Однажды -- не помню, по какому поводу, я ударил Федьку граблями так, что переломилось грабелище. Это было зимой, ударил я его на съезде [настил у дверей сарая] -- должно быть, собирались за сеном ехать. Он, бедняжка, тогда и плакать не смел, зная, что я от этого прихожу в ещё большее бешенство.
* Я почти с первых же недель стал давать ей [работнице] понять о своих намерениях Она однажды даже сказала жене, что ей жить стало у нас нельзя, так как, мол, Иван вот какие делает предложения. Жена её же отругала: как тебе говорит, не стыдно заводить такие сплетни, мой муж не такой, он никогда не позволит себе этого. И я продолжал осаду.
Ольга не была красивой, но и не была отталкивающей. Привлекали меня в ней её молодость (ей шёл 22-й год), простота и наивность характера, её всегда весёлое настроение, которым она заражала окружающих. Потом, когда она, почувствовав себя беременной, поехала от нас в Устюг, чтобы там где-нибудь устроиться, о неё даже жена грустила и желала, чтобы она не смогла устроиться в Устюге и вынуждена была вернуться к нам.
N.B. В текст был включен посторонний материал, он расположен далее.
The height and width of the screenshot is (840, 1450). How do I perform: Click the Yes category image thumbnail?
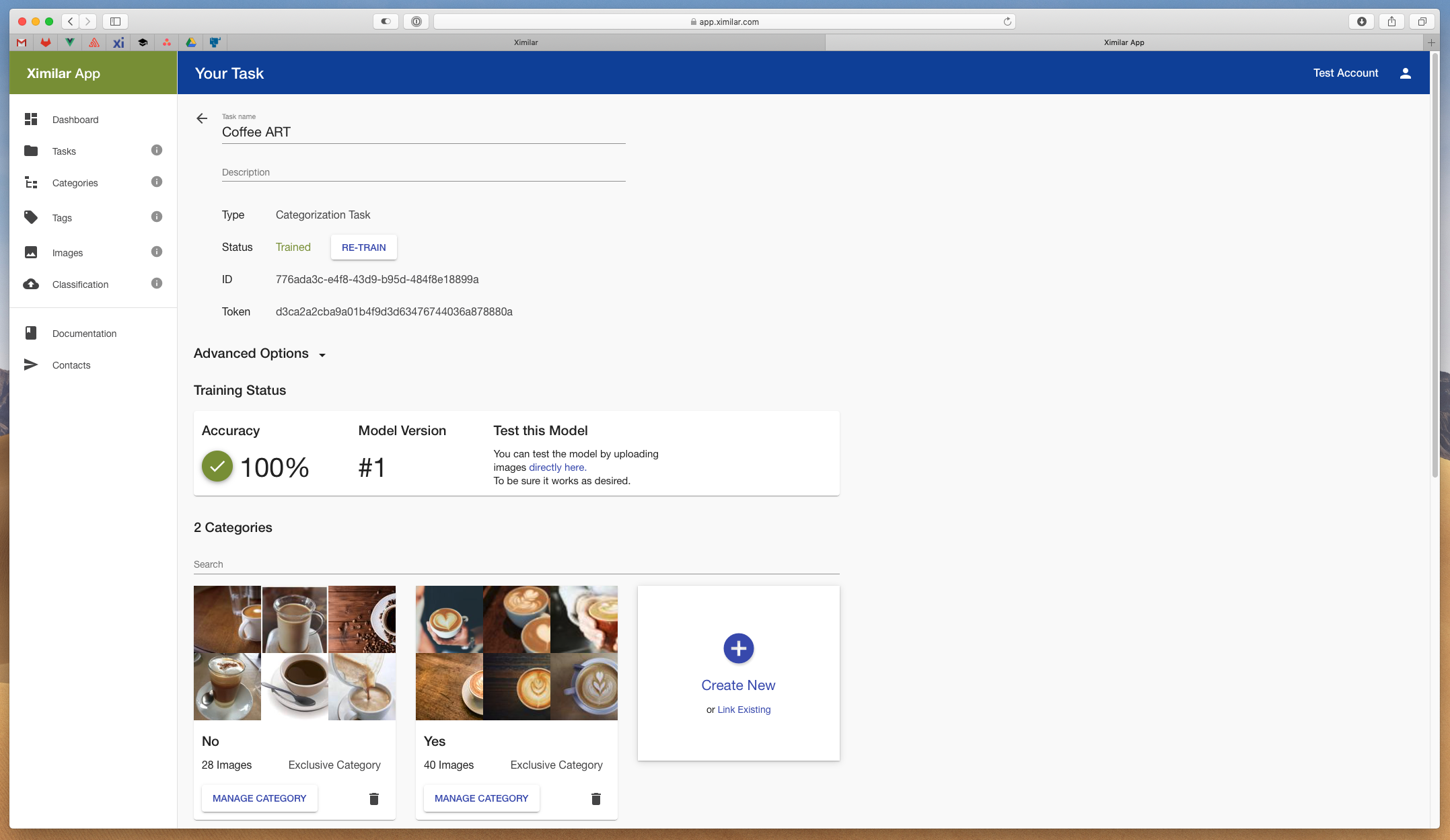(x=516, y=652)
* Ольга иногда говорила: "А что будет, если я забеременею?" Я, напуская на себя безразличие, успокаивал: да ничего, мол, не будет, ну, построю тебе избёнку, куплю швейную машину, научу тебя шить -- вот и будешь жить и содержать своего ребёнка. Втайне же надеялся, что авось беременности не будет.
* [После того, как сын и дочь в две недели умерли от пневмонии] В коммуне мне оставаться было больше невозможно. Она теперь вызывала у меня ненависть, как бы отнявшая у меня сразу двух детей. К тому же соседи ежедневно бередили наши раны, говоря: "Вот вам какое счастье-то, прибрал у вас господь ребят-то". Заглазно они зло смеялись над тем, что мы так убиваемся по детям: "Подумаешь, какие благородные, уж сколько дней ревят о своих опаздёрках [сейчас тоже так ругаются, это значит сорванец]".